A Computational Approach to the Comparative Construction
- Jessie Pinkham
MSR-TR-96-16 |
The field of computational linguistics has as one of its main goals the analysis of naturally occurring unrestricted text input, based in part on the belief that linguists’ armchair examples provide a poor sample of linguistic reality. This paper will examine the results of searching the Brown corpus for examples of comparative constructions, and outline the analysis we propose to implement in the Microsoft Natural Language Understanding System parsing module. Comparatives are ideally suited for searches in corpora because they can be easily identified through the key words ( as, than, more, less), and are sufficiently complex as to make the artificial creation of relevant examples a poor substitute for naturally occurring cases.

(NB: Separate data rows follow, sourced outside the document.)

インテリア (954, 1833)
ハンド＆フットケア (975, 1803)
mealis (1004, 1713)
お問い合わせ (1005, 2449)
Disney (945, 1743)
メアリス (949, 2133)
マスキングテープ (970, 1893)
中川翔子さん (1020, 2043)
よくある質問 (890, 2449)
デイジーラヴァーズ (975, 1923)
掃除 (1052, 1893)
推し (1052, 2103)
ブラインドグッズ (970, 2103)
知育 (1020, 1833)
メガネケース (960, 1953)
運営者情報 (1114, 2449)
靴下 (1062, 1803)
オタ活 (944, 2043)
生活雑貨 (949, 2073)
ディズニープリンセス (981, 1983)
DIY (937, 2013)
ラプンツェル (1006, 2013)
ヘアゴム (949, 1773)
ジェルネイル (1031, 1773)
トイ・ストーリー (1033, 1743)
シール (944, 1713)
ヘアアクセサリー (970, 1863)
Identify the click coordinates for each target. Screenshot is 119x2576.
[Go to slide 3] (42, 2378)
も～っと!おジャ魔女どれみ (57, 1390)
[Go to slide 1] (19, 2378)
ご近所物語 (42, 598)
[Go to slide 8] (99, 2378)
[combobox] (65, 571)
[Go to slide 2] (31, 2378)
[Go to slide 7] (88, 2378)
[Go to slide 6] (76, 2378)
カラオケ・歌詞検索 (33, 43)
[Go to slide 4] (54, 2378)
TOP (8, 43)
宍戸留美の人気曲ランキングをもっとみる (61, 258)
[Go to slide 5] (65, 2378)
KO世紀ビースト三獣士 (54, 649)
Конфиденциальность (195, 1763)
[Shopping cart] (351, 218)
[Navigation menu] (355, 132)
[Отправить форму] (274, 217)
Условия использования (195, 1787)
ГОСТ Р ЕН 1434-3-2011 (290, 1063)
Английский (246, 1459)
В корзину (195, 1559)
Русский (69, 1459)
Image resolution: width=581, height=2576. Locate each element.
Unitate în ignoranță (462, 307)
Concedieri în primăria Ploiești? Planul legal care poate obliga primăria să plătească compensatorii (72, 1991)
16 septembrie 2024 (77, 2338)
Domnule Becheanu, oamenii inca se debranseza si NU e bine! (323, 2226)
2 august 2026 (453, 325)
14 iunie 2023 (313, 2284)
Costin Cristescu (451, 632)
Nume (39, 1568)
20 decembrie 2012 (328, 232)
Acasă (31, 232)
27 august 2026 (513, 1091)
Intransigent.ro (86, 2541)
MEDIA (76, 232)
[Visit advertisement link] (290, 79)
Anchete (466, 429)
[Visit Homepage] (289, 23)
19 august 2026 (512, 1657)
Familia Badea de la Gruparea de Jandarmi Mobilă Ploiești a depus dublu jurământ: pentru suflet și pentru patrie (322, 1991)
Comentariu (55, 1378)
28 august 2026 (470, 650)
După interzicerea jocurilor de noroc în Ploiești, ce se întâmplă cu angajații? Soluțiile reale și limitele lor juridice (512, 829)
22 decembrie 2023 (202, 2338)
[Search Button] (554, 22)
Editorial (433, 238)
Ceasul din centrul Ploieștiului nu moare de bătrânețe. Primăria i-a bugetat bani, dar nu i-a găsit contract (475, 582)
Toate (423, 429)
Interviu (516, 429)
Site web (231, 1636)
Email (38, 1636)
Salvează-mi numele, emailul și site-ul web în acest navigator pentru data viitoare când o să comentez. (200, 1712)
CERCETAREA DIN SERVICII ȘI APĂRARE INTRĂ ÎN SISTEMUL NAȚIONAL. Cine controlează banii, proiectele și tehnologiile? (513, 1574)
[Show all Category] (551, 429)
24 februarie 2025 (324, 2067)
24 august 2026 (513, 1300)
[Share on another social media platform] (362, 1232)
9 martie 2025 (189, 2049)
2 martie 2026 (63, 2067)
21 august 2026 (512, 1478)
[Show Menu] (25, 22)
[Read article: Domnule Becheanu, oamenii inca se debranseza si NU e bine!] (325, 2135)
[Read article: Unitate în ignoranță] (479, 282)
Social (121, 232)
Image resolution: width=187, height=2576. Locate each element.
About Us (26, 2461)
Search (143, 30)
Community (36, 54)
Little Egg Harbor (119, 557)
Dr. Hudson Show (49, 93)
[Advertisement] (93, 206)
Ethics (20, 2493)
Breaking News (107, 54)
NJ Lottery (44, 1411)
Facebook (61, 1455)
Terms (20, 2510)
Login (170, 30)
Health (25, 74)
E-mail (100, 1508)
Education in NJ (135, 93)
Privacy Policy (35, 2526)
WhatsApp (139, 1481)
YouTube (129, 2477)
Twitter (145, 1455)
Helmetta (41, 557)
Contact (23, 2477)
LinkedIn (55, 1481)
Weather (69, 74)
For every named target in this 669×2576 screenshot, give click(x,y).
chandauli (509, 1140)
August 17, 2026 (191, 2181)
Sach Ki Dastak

The paper will review the comparative construction as outlined in McCawley (1988), which has a clear presentation of most of the salient facts that have been discussed in the literature. When dealing with comparatives, considerable effort is usually spent in the construction of semantically appropriate underlying forms, and in the description of the necessary syntactic rules that will allow the derivation of surface forms from those underlying constructs. I will not go into this in much detail here, primarily because under a computational approach, it is more fruitful to look for interpretive approaches to mapping the meaning of comparatives. My first goal will be to inventory the occurrences of the construction that are found in the Brown corpus, and to devise a classification system that more accurately reflects the problem from a computational perspective. My second objective will be to outline and extend the analysis of comparatives outlined in Fauconnier (1985).
The central concept in the pragmatic/semantic perspective proposed in Fauconnier is that comparative constructions can span two mental spaces, i.e. “constructs distinct from linguistic structures, but built up in any discourse according to guidelines provided by the linguistic expressions. In the model, mental spaces will be represented as structured, incrementable sets – that is, sets with elements (a, b, c, …) and relations holding between them (R1ab, R2a, R3cbf), such that new elements can be added to them and new relations established between their elements”(p. 16) Once we accept the view of the comparative construction spanning two mental spaces, the interpretation of “elliptical” cases becomes a pragmatics/discourse issue rather than one of ellipsis of a complex underlying structure.